Second, we shall distinguish the true lane markings from false samples.
Rectification-I
[00274] Consider a straight road segment. Given the foreground mask Of and
detected road, we first extract all possible markings candidates that are on
the road, see Figure-7 (c). We then generate a binary mask by using the
marking candidates. Project the nonzero pixels on x-axis. This will create an
1D vector. Since the road is straight, true lane markings are almost vertical
to
x-axis. Consequently, the projected vector will produce sharp local peaks
around the centre of true lane markings. See Figure-7 (d). However, due to
noise effect we may find false peaks. We identify true peaks by using the
following two steps.
Cat-I: Identify confidant lane markings
[00275] We can be confident lane markings are very tall in y-direction. They
generally create road divider marking, left and right road boundary markings
etc. We characterize them by the following properties:
[00276] Property-I: The projected lane marking peak amplitude is generally
high. In our algorithm, we consider peak height threshold 10.0 meter. Since
point cloud to image grid resolution is taken 0.075 meter (see step 7 of road
identification) this corresponds to 133 pixels in image (for the data we are
using
in this example).
[00277] In Figure 45: (a) Camera image around the location of interest; (b)

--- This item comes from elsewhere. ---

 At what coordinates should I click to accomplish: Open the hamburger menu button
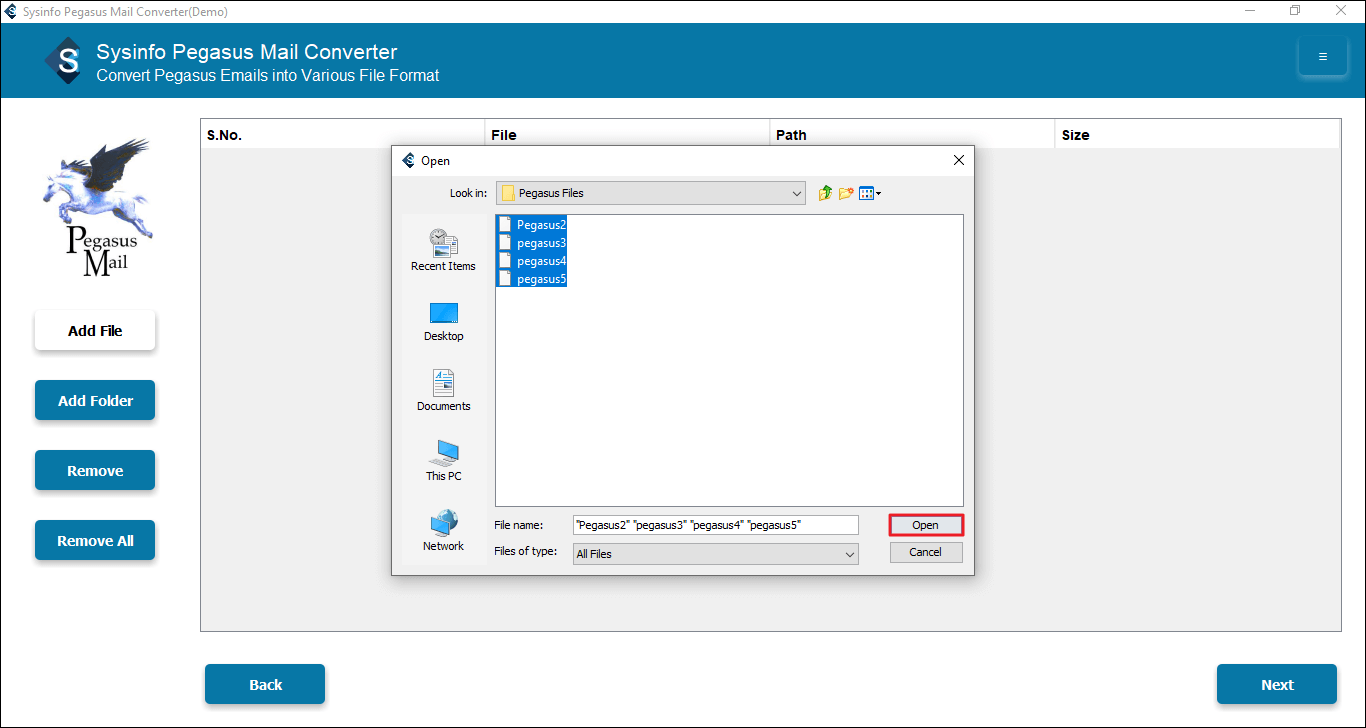tap(1322, 56)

Threshold gradient image of point cloud; (c) Road marking candidates
extracted;
(d) Projection of road marking on x-axis; (e) Large lane markings are
detected; (f)
All possible lane markings are detected.
[00278] In Figure-45 (d) Peak-1, Peak-3 and Peak-4 satisfy the property.
[00279] Property-II: The peak is sharp. The sharpness of a peak is measured by
its width
at half height. Peak width threshold is set to 1.0 meter.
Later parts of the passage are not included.